** Document segment **
## Begin
National Council for Tripartite Cooperation
(New – SG, No. 25/2001)
(1) The cooperation and consultations under Article 3 shall be carried out on national level by the National Council for Tripartite Cooperation.
(2) The National Council for Tripartite Cooperation shall comprise two representatives from each of the following: the Council of Ministers, the representative organizations of the employees and the representative organizations of the employers. The Council of Ministers shall assign its representatives, and the representatives of the representative organizations of the employees and the employers shall be assigned by their managing bodies in compliance with their Articles of association.
(3) The National Council for Tripartite Cooperation shall be headed by Deputy Prime Minister.
Industry, Branch and Municipal Councils for Tripartite Cooperation
(New – SG, No. 25/2001)
(1) The cooperation and consultations under Article 3 shall be carried out by industries, branches and municipalities, by industry, branch and municipal councils for tripartite cooperation.
(2) The industry, branch and municipal councils for tripartite cooperation shall comprise two representatives from each of: the relevant ministry, another department or municipal administration, the representative organizations of the employees and of the employers.
(3) The representatives of the ministries, of the other departments and of the municipal administrations shall be assigned by the respective minister, head of another department or mayor of municipality, and those of the representative organizations of the employees and the employers – by their managing bodies in compliance with their Articles of association.
(4) The chairpersons of the industry, branch and municipal councils for tripartite cooperation shall be assigned by the respective minister, head of another department or mayor of municipality after consultations with the representative organizations of the employees and the employers in the respective councils for tripartite cooperation.
Functions of the Councils for Tripartite Cooperation
(New – SG, No. 25/2001)
(1) The National Council for Tripartite Cooperation shall discuss and offer opinions on bills, drafts of secondary legislation and decisions of the Council of Ministers under Article 3.
(2) Opinions of the National Council for Tripartite Cooperation under paragraph (1) may be requested by:
1. the President of the Republic;
2. the Chairman of the National Assembly and the chairpersons of the standing committees of the National Assembly;
3. the Prime Minister.
(3) The industry, branch and municipal councils shall discuss and offer opinion in settlement of specific issues under Article 3, concerning the relevant industry, branch or municipality.
(4) Opinions pursuant to paragraph (3) shall be submitted upon request by the Government body that regulates the respective issues, or by initiative of the industry, branch and municipal councils for tripartite cooperation.
Meetings of the Councils for Tripartite Cooperation
(New – SG, No. 25/2001)
(1) Meetings of the councils for tripartite cooperation shall be convened by their chairpersons, who shall also set forth the agenda for such meetings.
(2) Meetings of the councils for tripartite cooperation may also be convened upon request of the representatives of each of the organizations of the employees or the employers, who shall put forward proposals for the agenda of the meeting.
Work Pattern and Taking Decisions by the Councils for Tripartite Cooperation
(New – SG, No. 25/2001)
(1) The chairpersons of the councils for tripartite cooperation shall chair the meetings, organize and guide the work of the councils in the spirit of cooperation, mutual compromise and respect for the interests of each of the parties.
(2) Meetings of the councils may conduct business provided they are attended by not less than two thirds of their members, including representatives of all the three participating parties.
(3) The councils shall take decisions by consensus.
## End
** Instructions for the task **
Condense the paragraph of the tripartite cooperation provisions above that begins "The National Council for Tripartite Cooperation shall comprise" into a short bulleted list, keeping its main facts.

** Supplied material **
## Begin
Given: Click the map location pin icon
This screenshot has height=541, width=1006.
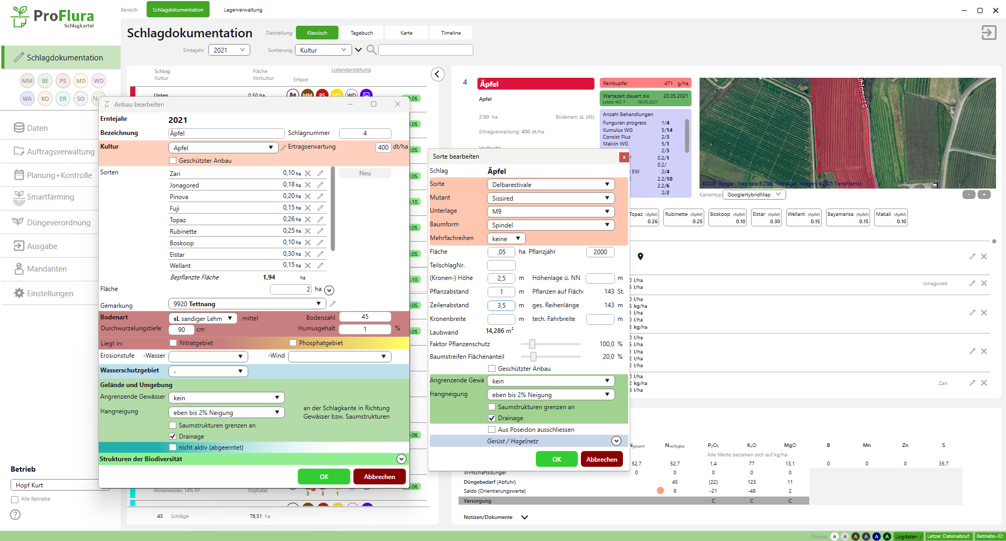Looking at the screenshot, I should (x=640, y=256).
## End
** Response to this task **
- The National Council for Tripartite Cooperation has two representatives each from the Council of Ministers, the representative organizations of the employees, and the representative organizations of the employers.
- The Council of Ministers assigns its own representatives.
- The employees' and employers' organizations have their representatives assigned by their managing bodies, in line with their Articles of association.